- _Document section_
-=-=-=-=-
As for drugs and cigarettes? No sir, long gone. He's even cut down on booze. "It's too debilitating to drink a lot, so I use other relaxation techniques…" Uh oh. "… I sit on my own, calm down, take stock."
Keith
If Mick covers 12 miles in their three-hour sets, Keith's entire step count is probably around four and a half. He is cool, taciturn lead guitarist, forever a cigarette hanging out of his mouth, often a mischievous grin on his face that seems to say, "Yeah, no idea how I'm still here, either."
But he is. He's 77 and looks double that, in the best way: every grey hair and line a story, that rasping voice a souvenir of a life well lived.
"[Keith's] got an amazing constitution, he's very strict on himself, in a funny way," Charlie once said of his bandmate. "He never overdid the drugs. […] He would never do the whole lot at once. Most people who do that are dead. He has a very strong will to live."
These days the band's hell-raiser-in-chief is clean as a whistle. In interviews over the past two years, he said he hasn't touched a cigarette since October 2019. "Done that, been there," he explained.
It wasn't easy: "Quitting heroin is like hell, but it's a short hell. Cigarettes are just always there." At that time his drinking was down to "a little wine with meals, and a Guinness or a beer or two". Spirits he'd "knocked on the head". Now he's a non-drinker.
Not needing to stay quite as fit as Mick, he proudly doesn't. In lockdown, he said, he has "a little work-out room in the basement. I treadmill occasionally but I had no need to during the summer because I've got a big garden. I took walks and kept moving."
As for his diet? For decades, Keith has resolutely ordered shepherd's pie before almost every gig. "You don't want to eat anything solid," he's said. "It's like baby food. Pure fuel."
Ronnie
"I'm making every day count. Not wasting a moment," Ronnie said in an interview last week. Despite being the baby of the band, at 74, he has every reason to be thankful. After smoking more than 30 cigarettes a day for 50 years, he was diagnosed with lung cancer in 2017. He made a full recovery after having part of his lung removed, but this year was diagnosed with small cell cancer. After "a lot of chemo and radiology" in lockdown, he's now received the all-clear from that.
-=-=-=-=-
- _What the task asks_
Continue the article about how the band's members keep healthy, picking up after its last sentence.
-=-=-=-=-
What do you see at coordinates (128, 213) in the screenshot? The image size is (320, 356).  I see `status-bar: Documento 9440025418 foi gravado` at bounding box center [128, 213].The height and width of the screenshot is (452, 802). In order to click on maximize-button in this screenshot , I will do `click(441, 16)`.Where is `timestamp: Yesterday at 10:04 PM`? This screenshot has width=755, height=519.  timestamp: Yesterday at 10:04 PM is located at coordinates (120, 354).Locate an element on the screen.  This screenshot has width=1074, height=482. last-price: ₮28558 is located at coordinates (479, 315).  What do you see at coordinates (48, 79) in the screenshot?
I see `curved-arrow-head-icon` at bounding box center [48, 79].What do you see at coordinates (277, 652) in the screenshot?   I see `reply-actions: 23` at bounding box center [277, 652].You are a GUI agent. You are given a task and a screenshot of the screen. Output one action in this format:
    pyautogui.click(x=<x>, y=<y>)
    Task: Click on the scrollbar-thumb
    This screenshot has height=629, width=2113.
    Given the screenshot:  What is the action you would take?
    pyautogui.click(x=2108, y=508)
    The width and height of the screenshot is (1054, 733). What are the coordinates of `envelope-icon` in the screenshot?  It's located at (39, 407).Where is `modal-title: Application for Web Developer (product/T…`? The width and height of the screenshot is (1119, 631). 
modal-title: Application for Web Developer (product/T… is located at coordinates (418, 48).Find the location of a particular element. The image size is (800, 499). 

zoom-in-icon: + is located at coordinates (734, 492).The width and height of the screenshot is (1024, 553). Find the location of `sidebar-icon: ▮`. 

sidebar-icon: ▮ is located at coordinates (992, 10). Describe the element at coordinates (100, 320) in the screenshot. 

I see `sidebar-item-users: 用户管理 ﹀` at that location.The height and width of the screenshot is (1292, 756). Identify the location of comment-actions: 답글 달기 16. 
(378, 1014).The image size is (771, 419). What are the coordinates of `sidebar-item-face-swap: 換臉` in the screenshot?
-=-=-=-=-
- _Answer space_
"I'm well. I'm strong. And I'm adaptable," he says. "But it has taken a lot of fighting, a lot of stamina to get through it."
Sober and clean, the father of six (including 5-year-old twins) now paints, meditates, does yoga and joins Keith in the pre-gig shepherd's pie. Mick and Charlie have fish and veg.
"Somebody up there likes us," he has said of the Stones' longevity. "We just carry on and thank our lucky stars."
Charlie
If Keith's the quiet man, Charlie's practically mute. An ever-present on the drum kit since the band's first solid lineup, he's also the oldest, at 80. In 2004, he was diagnosed with throat cancer, despite quitting smoking in the 80s, but made a full recovery.
After his cancer, Mick's personal trainer got to work with Charlie, setting a regime of sit-ups and stretching, to help with the fact his lymph-node removal had caused his upper body to be severely weakened.
Married to Shirley for 57 years, he was always cleaner-cut than the rest. Not that he didn't get into everything – amphetamines, heroin, you name it. But he gave it all up, including booze, in middle age.
A fall was the catalyst. "I was drunk," he said, "I slipped down the steps when I was in the cellar getting a bottle of wine. I happened to be booked for a jazz show at Ronnie Scott's […] and it really brought it home to me how far down I'd gone. I just stopped – drinking, smoking, taking drugs, everything, all at once. I just thought, enough is enough."